Parvalbumin as a Target for Thyroid Hormone Mediated Developmental Neurotoxicity
On this page:
Thyroid hormones (TH) are critical for neurodevelopment. Parvalbumin (Pvalb), a calcium binding protein in a large population of cortical inhibitory interneurons has been shown in mutant mouse models to be sensitive to TH disruption. Pvalb-expressing interneurons are critical to neural network formation and disruption during brain development has been linked to neurodevelopmental disorders. To determine if Pvalb-expression is altered by moderate TH perturbations, we exposed pregnant rats to low doses of a known TH-synthesis disruptor, propylthiouracil (PTU, 0, 0.5, 1, 3ppm in drinking water). We aimed to characterize, quantitatively, Pvalb-expression in different brain regions using proteomic and immunohistochemical (IHC) techniques and determine the utility of these approaches for the detection of TH-dependent neurotoxicity.

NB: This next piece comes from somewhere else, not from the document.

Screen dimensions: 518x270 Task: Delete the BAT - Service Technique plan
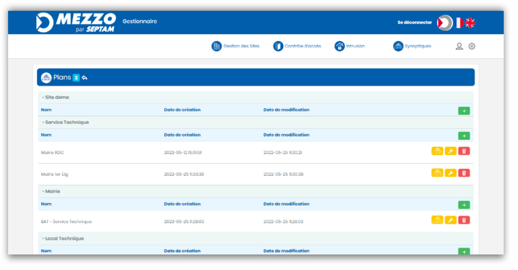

Dams were exposed throughout gestation and lactation and blood and brains were collected from offspring on postnatal day (PN) 14 and PN22 (2 males/litter/dose/age). One brain at each age was immersion fixed for Pvalb IHC, the other was dissected, the anterior cortex removed, flash-frozen, and prepared for targeted proteomics of Pvalb using LC-MS/MS. Clear age-dependent increases in Pvalb-expression were noted by IHC, with a reduction in Pvalb-expression notable in all treatment groups at both ages relative to controls (n=2/dose group). Targeted proteomics proved to be less sensitive at PN14, however at PN22 concentrations of Pvalb were measurable showing a dose dependent Pvalb protein reduction in the 1 and 3ppm groups compared to controls (n=6-8/dose group). These findings extend previous observations of TH-dependent neurotoxicity to milder levels of TH insufficiency, revealing negative impacts on this critical neuronal population. Does not reflect EPA policy.